» **Exercise description**
When you write out the records, keep every line exactly as it is.
___ Entries supplied ___
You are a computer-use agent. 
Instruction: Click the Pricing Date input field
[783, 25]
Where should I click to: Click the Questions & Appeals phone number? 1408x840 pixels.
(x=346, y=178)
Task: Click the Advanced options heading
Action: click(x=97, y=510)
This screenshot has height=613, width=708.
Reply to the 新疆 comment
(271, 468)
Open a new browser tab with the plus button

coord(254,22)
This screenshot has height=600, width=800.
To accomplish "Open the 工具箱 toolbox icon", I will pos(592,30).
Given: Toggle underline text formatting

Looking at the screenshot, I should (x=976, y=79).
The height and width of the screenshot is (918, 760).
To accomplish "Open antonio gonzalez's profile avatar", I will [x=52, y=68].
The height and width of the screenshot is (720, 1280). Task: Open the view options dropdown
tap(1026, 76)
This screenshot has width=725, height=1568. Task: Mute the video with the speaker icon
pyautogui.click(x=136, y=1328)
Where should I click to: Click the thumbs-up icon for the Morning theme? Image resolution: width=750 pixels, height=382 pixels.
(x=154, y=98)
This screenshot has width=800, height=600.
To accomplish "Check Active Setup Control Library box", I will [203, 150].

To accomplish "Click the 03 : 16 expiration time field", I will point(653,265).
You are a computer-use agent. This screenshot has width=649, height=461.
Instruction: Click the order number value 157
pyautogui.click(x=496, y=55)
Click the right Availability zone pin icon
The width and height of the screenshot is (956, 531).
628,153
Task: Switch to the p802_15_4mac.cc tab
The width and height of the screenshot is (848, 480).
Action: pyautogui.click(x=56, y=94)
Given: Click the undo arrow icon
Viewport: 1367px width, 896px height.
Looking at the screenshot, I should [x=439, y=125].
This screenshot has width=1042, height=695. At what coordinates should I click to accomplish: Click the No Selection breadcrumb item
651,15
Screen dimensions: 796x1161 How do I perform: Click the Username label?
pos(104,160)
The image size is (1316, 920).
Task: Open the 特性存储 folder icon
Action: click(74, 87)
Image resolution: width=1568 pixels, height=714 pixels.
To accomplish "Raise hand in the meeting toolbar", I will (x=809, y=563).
___
» **Solution for this problem**
You are a computer-use agent. 
Instruction: Click the Pricing Date input field
[783, 25]
Where should I click to: Click the Questions & Appeals phone number? 1408x840 pixels.
(x=346, y=178)
Task: Click the Advanced options heading
Action: click(x=97, y=510)
This screenshot has height=613, width=708.
Reply to the 新疆 comment
(271, 468)
Open a new browser tab with the plus button

coord(254,22)
This screenshot has height=600, width=800.
To accomplish "Open the 工具箱 toolbox icon", I will pos(592,30).
Given: Toggle underline text formatting

Looking at the screenshot, I should (x=976, y=79).
The height and width of the screenshot is (918, 760).
To accomplish "Open antonio gonzalez's profile avatar", I will [x=52, y=68].
The height and width of the screenshot is (720, 1280). Task: Open the view options dropdown
tap(1026, 76)
This screenshot has width=725, height=1568. Task: Mute the video with the speaker icon
pyautogui.click(x=136, y=1328)
Where should I click to: Click the thumbs-up icon for the Morning theme? Image resolution: width=750 pixels, height=382 pixels.
(x=154, y=98)
This screenshot has width=800, height=600.
To accomplish "Check Active Setup Control Library box", I will [203, 150].

To accomplish "Click the 03 : 16 expiration time field", I will point(653,265).
You are a computer-use agent. This screenshot has width=649, height=461.
Instruction: Click the order number value 157
pyautogui.click(x=496, y=55)
Click the right Availability zone pin icon
The width and height of the screenshot is (956, 531).
628,153
Task: Switch to the p802_15_4mac.cc tab
The width and height of the screenshot is (848, 480).
Action: pyautogui.click(x=56, y=94)
Given: Click the undo arrow icon
Viewport: 1367px width, 896px height.
Looking at the screenshot, I should [x=439, y=125].
This screenshot has width=1042, height=695. At what coordinates should I click to accomplish: Click the No Selection breadcrumb item
651,15
Screen dimensions: 796x1161 How do I perform: Click the Username label?
pos(104,160)
The image size is (1316, 920).
Task: Open the 特性存储 folder icon
Action: click(74, 87)
Image resolution: width=1568 pixels, height=714 pixels.
To accomplish "Raise hand in the meeting toolbar", I will (x=809, y=563).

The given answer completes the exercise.